YOUR TASK
Set down exactly the lines in the records below that run from the line with "返品について (251, 2384)" to the line with "ご利用ガイド (40, 897)", inclusive, and nothing more.

INPUT
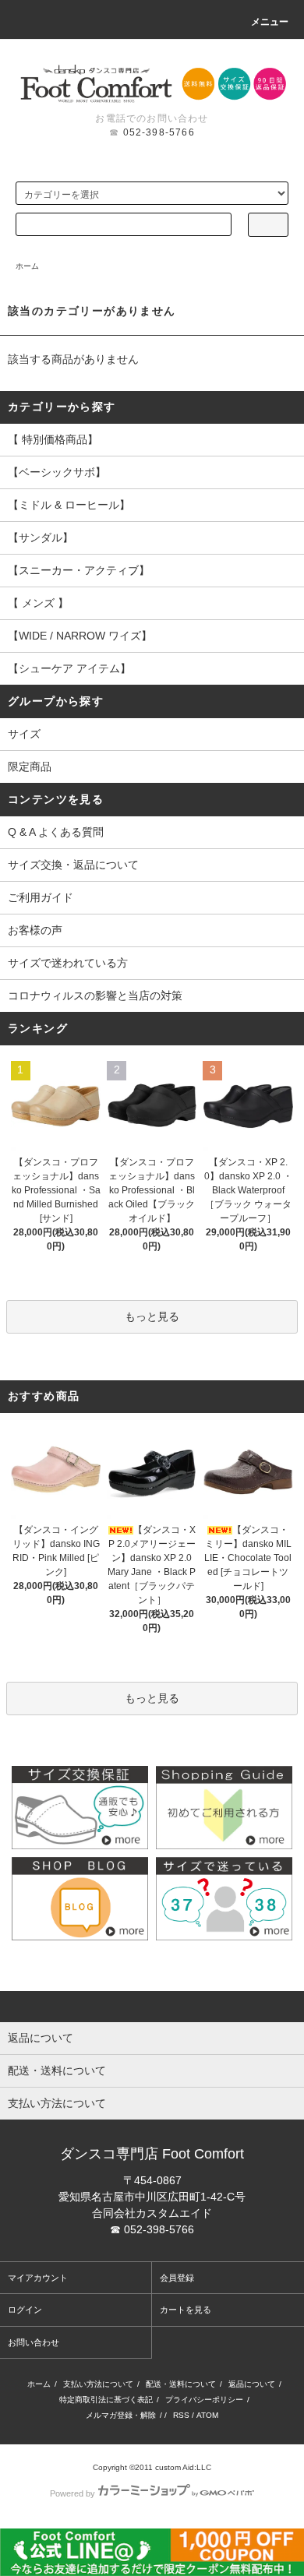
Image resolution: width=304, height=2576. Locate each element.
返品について (251, 2384)
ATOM (207, 2415)
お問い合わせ (33, 2342)
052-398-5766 (159, 132)
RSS (181, 2415)
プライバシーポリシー (204, 2399)
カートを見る (185, 2309)
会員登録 (177, 2277)
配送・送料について (181, 2384)
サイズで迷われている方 (68, 963)
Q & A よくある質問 (56, 832)
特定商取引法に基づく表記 (106, 2399)
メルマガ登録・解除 (121, 2415)
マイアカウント (38, 2277)
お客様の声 (35, 930)
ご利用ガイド (40, 897)
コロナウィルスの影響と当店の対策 (95, 995)
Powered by (72, 2493)
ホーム (27, 266)
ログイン (25, 2309)
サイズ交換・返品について (73, 864)
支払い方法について (98, 2384)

SOLUTION TO THE EXERCISE
返品について (251, 2384)
ATOM (207, 2415)
お問い合わせ (33, 2342)
052-398-5766 (159, 132)
RSS (181, 2415)
プライバシーポリシー (204, 2399)
カートを見る (185, 2309)
会員登録 (177, 2277)
配送・送料について (181, 2384)
サイズで迷われている方 (68, 963)
Q & A よくある質問 (56, 832)
特定商取引法に基づく表記 (106, 2399)
メルマガ登録・解除 (121, 2415)
マイアカウント (38, 2277)
お客様の声 (35, 930)
ご利用ガイド (40, 897)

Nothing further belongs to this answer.